Embodiments of the invention relate generally to electronic converters and, more particularly, to a system for optimizing switching dead-time in a multi-switch power converter.
FIG. 1 illustrates a known half-bridge circuit topology 2 of a fundamental building block for a power converter. Half-bridge circuit 2 includes a pair of switches T1, T2 that may be controlled in according to a pulse-width modulation (PWM) scheme to convert DC voltage (vdc) to an AC waveform on the voltage output (vout) to control an AC load such as an AC motor, for example. In another example, the half-bridge circuit 2 may be used for one phase of a single- or multi-phase DC-to-DC converter.
Typically, switches T1, T2 are operated in an alternating manner in which one switch is an on state while the other switch is in the off state. Controlling which switch is in the on state via the PWM scheme causes the AC waveform on the voltage output (vout) to be generated according to a desired frequency.
However, the switching of a switch (e.g., switch T1) from its on state to its off state is not an instantaneous process. That is, it takes some time for switch T1 to stop conducting current therethrough. If the other switch (e.g., switch T2) begins conducting current prior to the shut-off of current through switch T1, a “shoot-through” condition may be created in which the DC voltage (vdc) becomes shorted, possibly damaging the voltage source supplying vdc.
Accordingly, in the traditional implementation of half-bridge circuit 2, a dead-time is calculated and added to the PWM scheme to avoid activating both switches T1, T2 to their on states simultaneously. As shown in FIG. 2, a PWM scheme 4 includes a plurality of pulses 6 for controlling switch T1 between its on and off states and a plurality of pulses 8 for controlling switch T2 between its on and off states. A dead time 10 is inserted between adjacent pulses 6, 8 to avoid creating a shoot-through condition. In this PWM scheme, a multi-channel PWM signal generator having separate controls for respective switches is used to enable dead time generation between separate pulses 6, 8.
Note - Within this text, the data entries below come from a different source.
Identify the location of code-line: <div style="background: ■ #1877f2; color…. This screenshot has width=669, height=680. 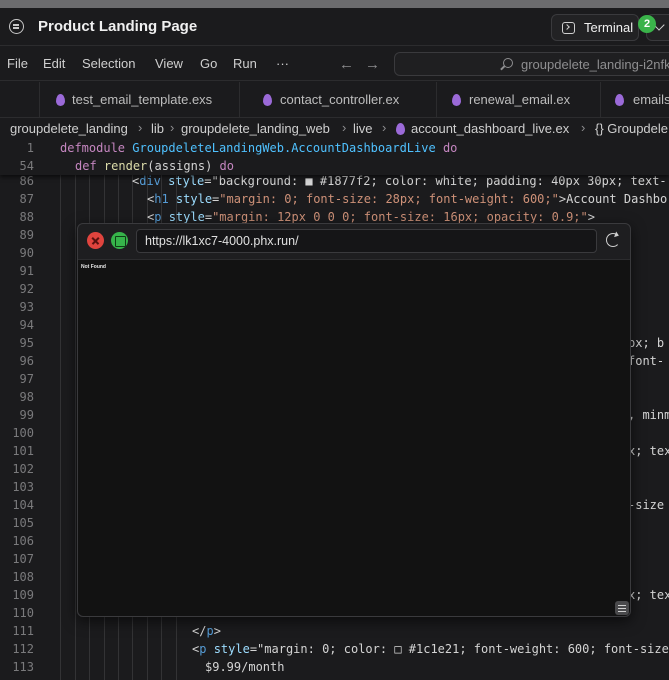
(400, 181).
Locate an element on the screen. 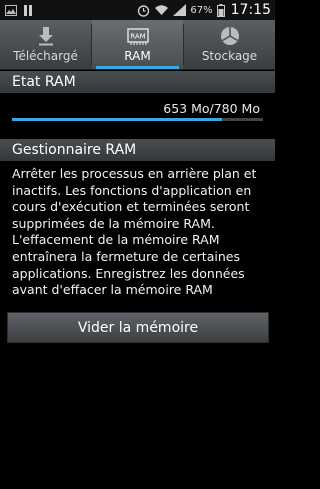  pause-icon is located at coordinates (28, 10).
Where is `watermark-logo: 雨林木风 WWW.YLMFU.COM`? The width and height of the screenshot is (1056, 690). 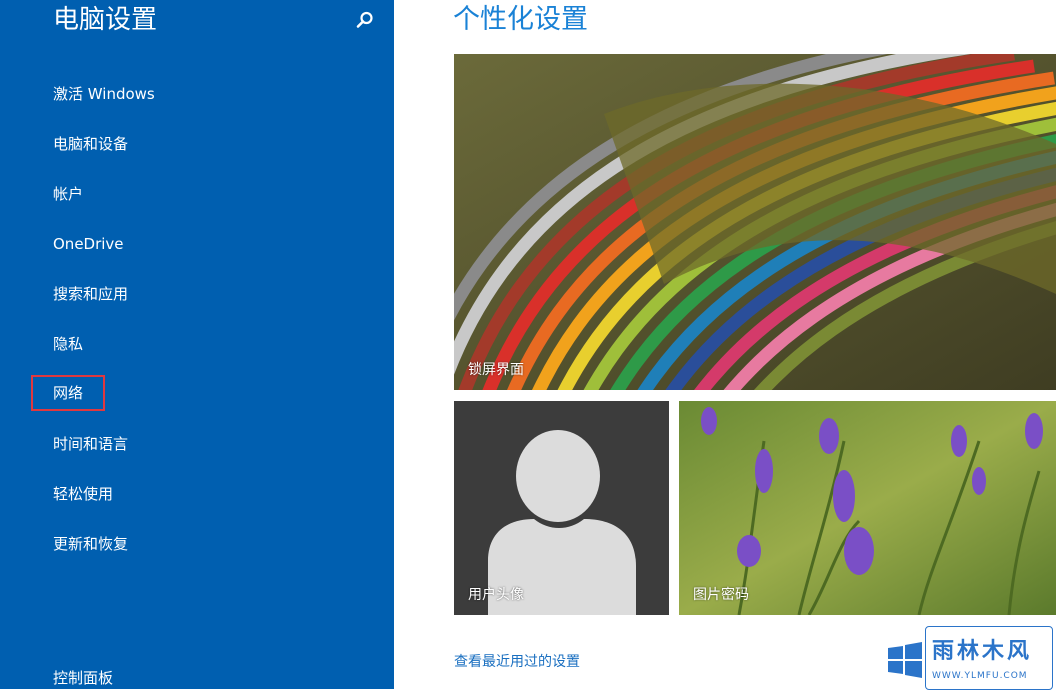
watermark-logo: 雨林木风 WWW.YLMFU.COM is located at coordinates (989, 658).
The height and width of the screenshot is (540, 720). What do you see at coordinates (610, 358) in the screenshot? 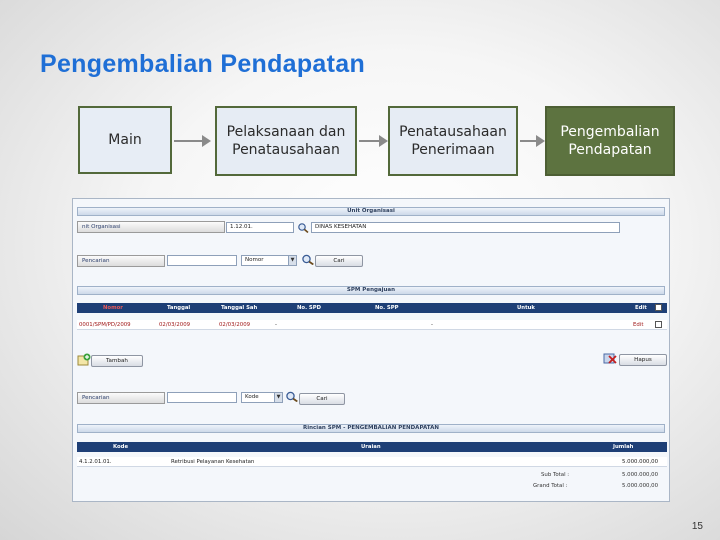
I see `delete-icon` at bounding box center [610, 358].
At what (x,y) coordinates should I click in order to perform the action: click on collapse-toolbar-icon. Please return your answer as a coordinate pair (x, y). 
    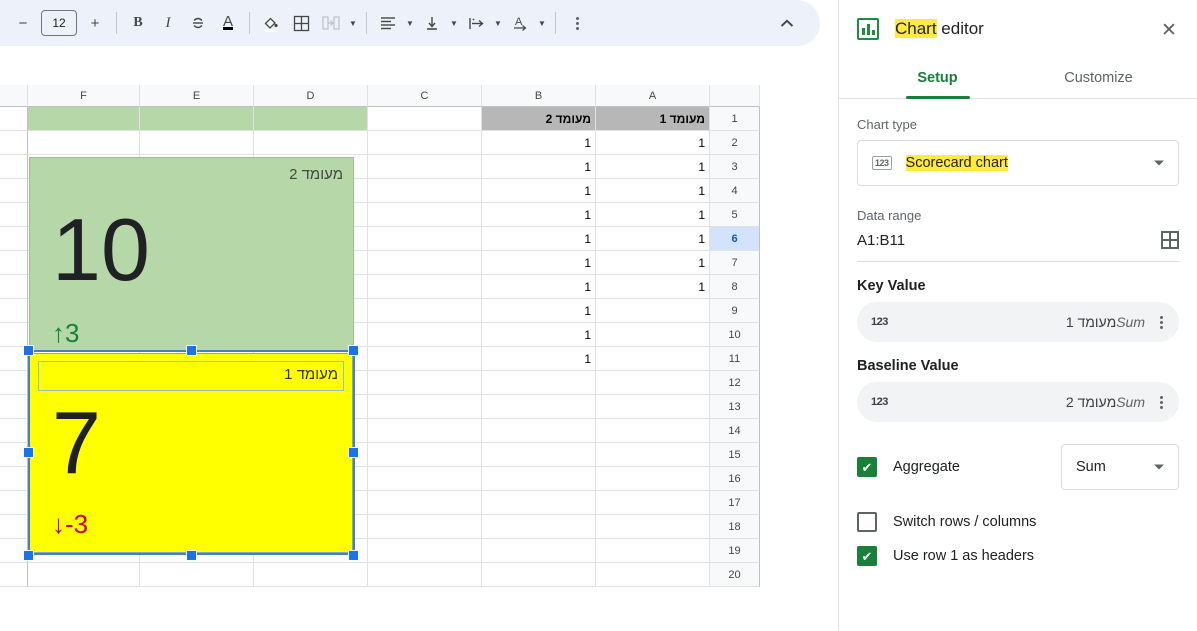
    Looking at the image, I should click on (787, 23).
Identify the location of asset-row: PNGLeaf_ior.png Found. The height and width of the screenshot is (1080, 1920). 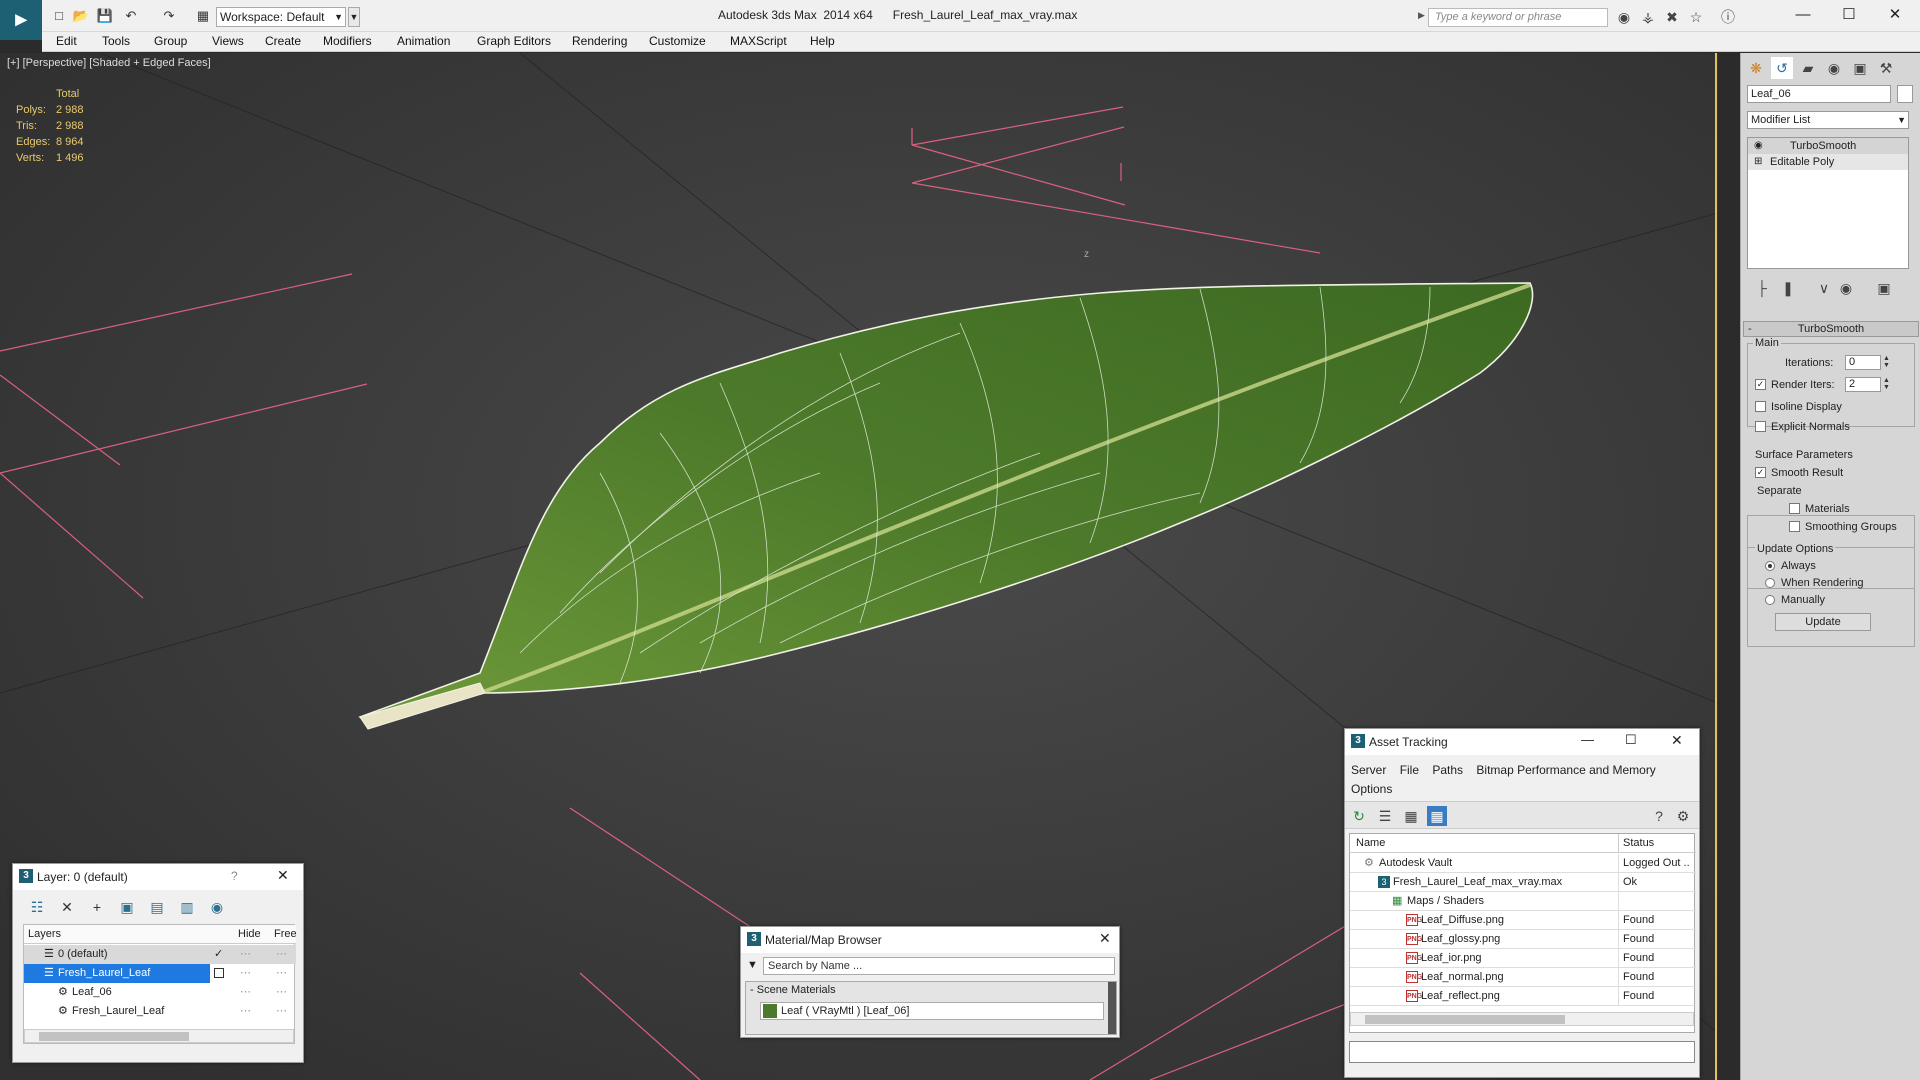
(1523, 958).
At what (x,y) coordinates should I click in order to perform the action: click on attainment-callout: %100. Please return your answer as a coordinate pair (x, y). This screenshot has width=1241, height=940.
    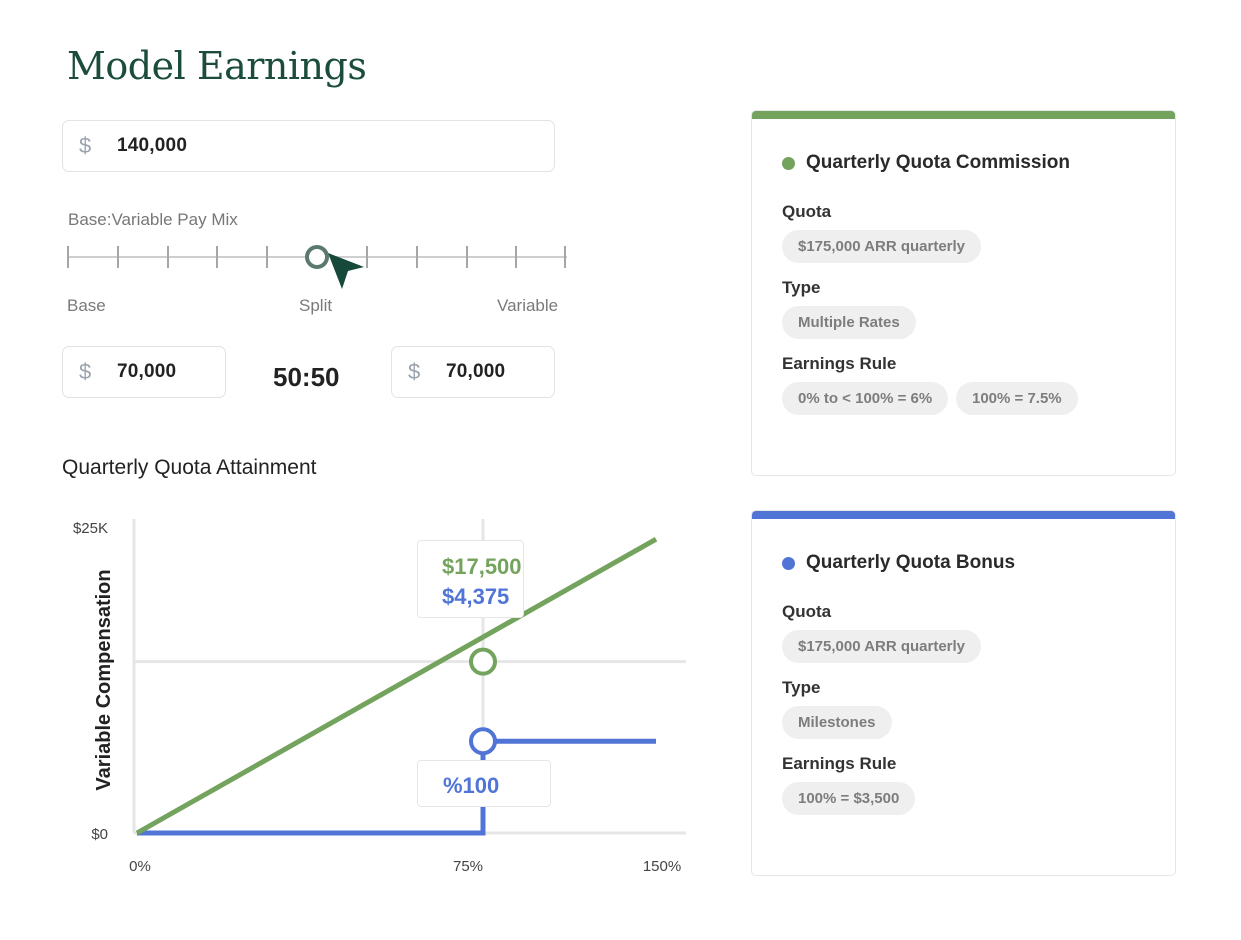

The addition of dead time 10 in PWM scheme 4, while avoiding shoot-through, can cause the AC load to function differently than expected as a function of the dead time 10. For example, the dead time may cause the actual rotor flux of an AC adjustable speed drive to have a phase shift from its estimated flux, and the actual motor speed of the adjustable speed drive may be harmonically distorted about the estimated motor speed. In addition, the dead time affects total harmonic distortion of the motor current of the adjustable speed drive.
It would therefore be desirable to have a system for optimizing the dead time to reduce or minimize effects of the dead time on load function.